1.         Employees with family members who are at a high risk of contracting COVID-19

Employers may find that employees with family members who are at a higher risk of contracting COVID-19 are seeking accommodations under the ADA.  These employees may have a spouse, child, or other relative in their household who has underlying medical conditions rendering the relative more susceptible to contracting COVID-19.  Do employers need to accommodate such requests from employees?  The answer is fairly simple.  An employee is not entitled to ADA accommodations if the employee herself is not disabled. 

However, the EEOC reminds employers that they are free to provide working flexibilities, such as extending teleworking, to employees if the employer chooses to do so.  If an employer decides to offer such flexibilities, it must be careful to ensure that doing so does not inadvertently discriminate against a protected class.  For example, the employer cannot provide flexibilities to a woman requesting to telework due to a high-risk relative yet deny the same flexibilities to a man requesting to telework for the same reasons.  Employers must apply their working flexibilities consistently and without regard for any protected characteristic. 

2.         Pandemic-related harassment of employees of Asian national origin

Employers should be on alert for any demeaning, hostile, or derogatory remarks toward (or about) employees who are of Asian national origin or who are perceived to be of Asian national origin.  This includes statements about COVID-19 or the disease’s origins.  Title VII of the Civil Rights Act of 1991 (“Title VII”) protects employees from discrimination or harassment based on race, color, religion, sex, and national origin, so employers must be attentive to all harassment or discrimination on these bases.

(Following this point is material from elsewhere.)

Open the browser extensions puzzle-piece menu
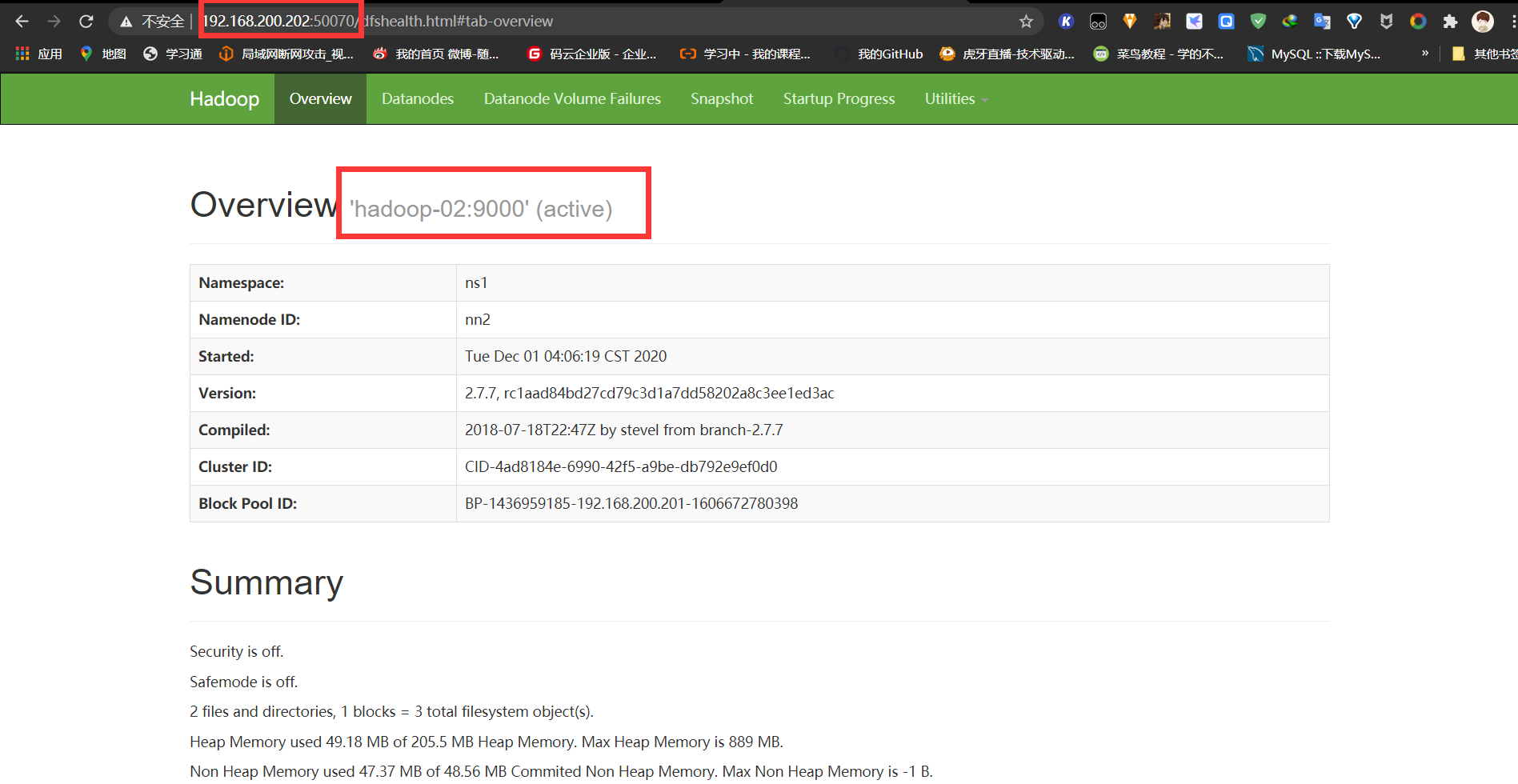[x=1450, y=21]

Such harassment or discrimination may originate from an employee’s co-workers, but may also originate from contractors, patients, customers, and clients.  Employers need to take complaints of harassment or discrimination based on characteristics protected by Title VII very seriously, have a mechanism in place for investigating and resolving such complaints, and act quickly when a complaint of unlawful discrimination or harassment arises. 

3.         Harassment of co-workers while teleworking

While many employees are still teleworking, employers must be aware that unlawful harassment or discrimination that occurs electronically such as via email, video call, or telephone is prohibited.  The same non-harassment and non-discrimination rules that apply in the workplace should also apply to the teleworking space. 

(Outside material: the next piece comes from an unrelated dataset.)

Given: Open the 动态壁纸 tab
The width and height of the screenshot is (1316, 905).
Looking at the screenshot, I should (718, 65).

4.         Flexibility in work arrangements such as teleworking

The EEOC encourages employers to offer flexibility in work arrangements to all employees in advance of returning to the workplace.  For example, some employees may feel more comfortable continuing to telework until more restrictions are lifted.  While the employer is not obligated to offer these employees accommodations under the ADA, employers may offer such flexibilities if they wish to do so.

All employees should have access to the employer’s policies concerning requests for reasonable accommodations under the ADA.  However, for non-disabled employees who do not qualify for accommodations under the ADA, the employer may send a general notice to employees stating that it is willing to consider flexibilities on an individual basis. 

5.         Alternative methods of screening employees

COVID-19 screening, such as measuring employees’ temperatures, should be part of all employer’s safety plans upon reopening.  However, what if an employee requests an alternate method of screening?  If the request is based on a health condition, the employer should consider the request one for a reasonable accommodation under the ADA.  Employers should work with these employees to determine what a reasonable alternative screening method may be.  Some employees may request alternative screening methods due to their religious beliefs.  In those cases, employers should also determine if an accommodation is available.